Ab 2017 gibt es 8,84 Euro

Der Mindestlohn steigt: Fakten und Argumente dafür und dagegen

Der gesetzliche Mindestlohn in Deutschland steigt Anfang 2017 auf 8,84 Euro. Das legte die Mindestlohnkommission von Arbeitgebern und Arbeitnehmern fest.

Heute liegt die Lohnuntergrenze bei 8,50 Euro. Was spricht eigentlich für beziehungsweise gegen einen hohen Mindestlohn?

Wir haben Argumente gesammelt:

Für einen hohen Mindestlohn spricht:  

Abstand zu Hartz IV: Wer arbeitet, sollte mehr davon haben, als jemand, der arbeiten könnte, aber Hartz IV bezieht. In München etwa bringt ein Vollzeitjob mit Mindestlohn 156 Euro weniger ein als der Staat einem Hartz-IV-Empfänger dort zubilligen würde. Auch deswegen verlangt Verdi-Chef Frank Bsirske eine starke Anhebung des Mindestlohns in Richtung zehn Euro.

Menschenwürde: Wer einen Tag lang arbeitet, der sollte davon auch leben können. Wenn das nicht geht, dann muss die Politik handeln - zum Beispiel mit einer gesetzlichen Lohnuntergrenze. Der Mindestlohn hat laut gewerkschaftsnaher Hans-Böckler-Stiftung schon fünf Millionen Beschäftigten ein Lohnplus beschert, so etwa Geringverdienern in Ostdeutschland, in Schlachtereien, bei Wachdiensten und im Garten- und Landschaftsbau.

Derzeitige Lage:  Bei derzeit niedriger Teuerung, gut laufender Konjunktur und relativ günstigen Energiepreisen führt die Verteuerung der Arbeit durch Mindestlöhne nicht zu Einbrüchen bei Güternachfrage, Dienstleistungen oder zu Jobabbau. Zwar wurden viele Minijobs gestrichen. Aber etwa die Hälfte davon wurde laut Arbeitsmarktexperten zu sozialversicherungspflichtigen Arbeitsplätzen.

Gegen einen hohen Mindestlohn spricht:

Abstand zu Tariflöhnen:  Wenn der gesetzliche Mindestlohn steigt, dann sinkt der Abstand zu den untersten Tariflöhnen. Das setzt die Arbeitgeber unter Druck, die Einstiegslöhne in ihren Betrieben zu erhöhen. Denn sonst würde der Mindestlohn immer mehr tarifvertragliche Regelungen ersetzen und überflüssig machen.

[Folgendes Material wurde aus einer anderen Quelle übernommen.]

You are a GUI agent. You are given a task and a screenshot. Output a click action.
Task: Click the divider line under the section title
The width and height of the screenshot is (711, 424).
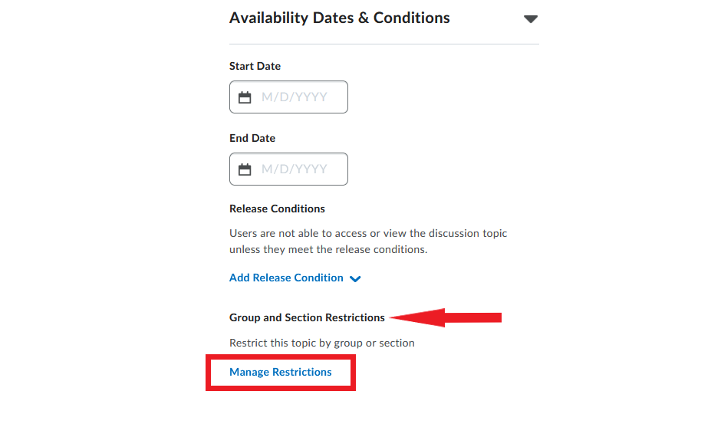tap(384, 44)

Aufbau von Hilfskräften:  Kleine und familiengeführte Betriebe, etwa im Gaststättengewerbe, sind zumindest für Übergangszeiten auf niedrigste Einstiegslöhne angewiesen - oder sie müssen aufgeben.

Preisanstiege:  Der Mindestlohn hat laut einer Studie des arbeitgebernahen Instituts der deutschen Wirtschaft (IW) Dienstleistungen wie etwa Taxifahrten deutlich verteuert. Kunden mussten hier 2015 durchschnittlich 12,1 Prozent mehr bezahlen als noch im Vorjahr.

Künftige Lage:  Derzeit brummt die Wirtschaft, das wird aber nicht immer so sein. Wenn es erst auf kleinste Kostenvor- oder -nachteile ankommt, wird sich zeigen, dass die Politik sich zwar viel wünschen kann, dass in der Wirtschaft aber Angebot, Nachfrage und Markt bestimmen. Irgendwer muss den Mindestlohn bezahlen. Wenn der Kunde es nicht tut, hat die Firma ein Problem, möglicherweise ein entscheidendes.